WORK INSTRUCTIONS →
Provide only the number of lines in the data below that contain the string "click".

GIVEN RECORDS →
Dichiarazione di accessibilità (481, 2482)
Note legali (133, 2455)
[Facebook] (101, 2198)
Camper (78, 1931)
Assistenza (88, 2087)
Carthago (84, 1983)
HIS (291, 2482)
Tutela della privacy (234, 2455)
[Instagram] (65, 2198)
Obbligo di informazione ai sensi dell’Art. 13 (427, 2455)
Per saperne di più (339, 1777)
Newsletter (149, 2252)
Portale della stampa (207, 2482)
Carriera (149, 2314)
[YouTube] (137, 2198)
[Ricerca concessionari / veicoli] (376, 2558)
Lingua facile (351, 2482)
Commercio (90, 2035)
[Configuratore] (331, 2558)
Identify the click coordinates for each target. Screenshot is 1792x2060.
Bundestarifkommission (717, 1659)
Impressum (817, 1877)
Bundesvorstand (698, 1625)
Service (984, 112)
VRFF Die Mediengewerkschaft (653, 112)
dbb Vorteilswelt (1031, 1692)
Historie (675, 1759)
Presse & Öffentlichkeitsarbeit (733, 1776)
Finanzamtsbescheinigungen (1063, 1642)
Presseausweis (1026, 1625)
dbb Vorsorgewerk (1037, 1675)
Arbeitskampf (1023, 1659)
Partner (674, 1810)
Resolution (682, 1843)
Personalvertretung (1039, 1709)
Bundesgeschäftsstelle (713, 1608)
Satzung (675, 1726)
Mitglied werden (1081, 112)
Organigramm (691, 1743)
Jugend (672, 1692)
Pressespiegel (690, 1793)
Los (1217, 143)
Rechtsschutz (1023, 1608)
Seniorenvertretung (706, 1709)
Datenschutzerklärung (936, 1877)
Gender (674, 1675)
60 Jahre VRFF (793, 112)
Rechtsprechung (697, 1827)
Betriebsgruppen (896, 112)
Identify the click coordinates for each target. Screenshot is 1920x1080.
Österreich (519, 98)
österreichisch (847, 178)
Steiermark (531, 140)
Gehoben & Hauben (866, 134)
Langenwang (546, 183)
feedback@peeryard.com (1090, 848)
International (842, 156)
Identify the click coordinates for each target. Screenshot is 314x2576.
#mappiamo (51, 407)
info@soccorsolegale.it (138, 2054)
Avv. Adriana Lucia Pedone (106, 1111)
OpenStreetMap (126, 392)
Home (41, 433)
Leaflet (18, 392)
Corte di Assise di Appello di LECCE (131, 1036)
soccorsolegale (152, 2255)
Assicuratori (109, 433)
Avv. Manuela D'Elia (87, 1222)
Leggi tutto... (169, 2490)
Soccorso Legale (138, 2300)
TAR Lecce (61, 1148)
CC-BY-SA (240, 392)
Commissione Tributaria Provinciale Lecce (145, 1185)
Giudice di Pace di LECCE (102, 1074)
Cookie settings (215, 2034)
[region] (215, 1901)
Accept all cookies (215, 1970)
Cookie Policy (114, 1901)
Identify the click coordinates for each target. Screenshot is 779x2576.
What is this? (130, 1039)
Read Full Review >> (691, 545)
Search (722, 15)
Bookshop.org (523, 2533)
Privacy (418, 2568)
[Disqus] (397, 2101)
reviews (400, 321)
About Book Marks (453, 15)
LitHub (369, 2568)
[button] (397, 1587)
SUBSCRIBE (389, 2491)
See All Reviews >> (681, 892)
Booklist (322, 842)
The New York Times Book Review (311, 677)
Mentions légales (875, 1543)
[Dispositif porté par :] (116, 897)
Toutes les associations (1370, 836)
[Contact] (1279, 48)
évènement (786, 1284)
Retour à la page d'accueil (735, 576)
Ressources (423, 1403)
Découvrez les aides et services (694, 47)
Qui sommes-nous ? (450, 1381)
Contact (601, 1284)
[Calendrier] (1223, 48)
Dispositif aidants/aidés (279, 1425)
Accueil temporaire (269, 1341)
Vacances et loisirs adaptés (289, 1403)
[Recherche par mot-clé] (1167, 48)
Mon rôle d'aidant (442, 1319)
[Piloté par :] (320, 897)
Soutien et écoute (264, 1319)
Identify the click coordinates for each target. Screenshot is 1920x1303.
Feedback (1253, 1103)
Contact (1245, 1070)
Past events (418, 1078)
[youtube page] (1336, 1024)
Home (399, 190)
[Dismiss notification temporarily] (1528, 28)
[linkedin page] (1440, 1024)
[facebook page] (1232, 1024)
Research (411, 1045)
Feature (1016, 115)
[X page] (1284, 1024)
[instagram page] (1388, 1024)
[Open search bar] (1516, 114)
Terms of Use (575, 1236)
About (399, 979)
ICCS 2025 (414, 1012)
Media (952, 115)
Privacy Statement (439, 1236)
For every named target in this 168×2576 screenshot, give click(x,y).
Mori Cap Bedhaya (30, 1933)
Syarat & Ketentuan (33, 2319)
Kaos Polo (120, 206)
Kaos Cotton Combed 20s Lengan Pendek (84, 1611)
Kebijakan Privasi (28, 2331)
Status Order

EXERCISE SOLUTION →
6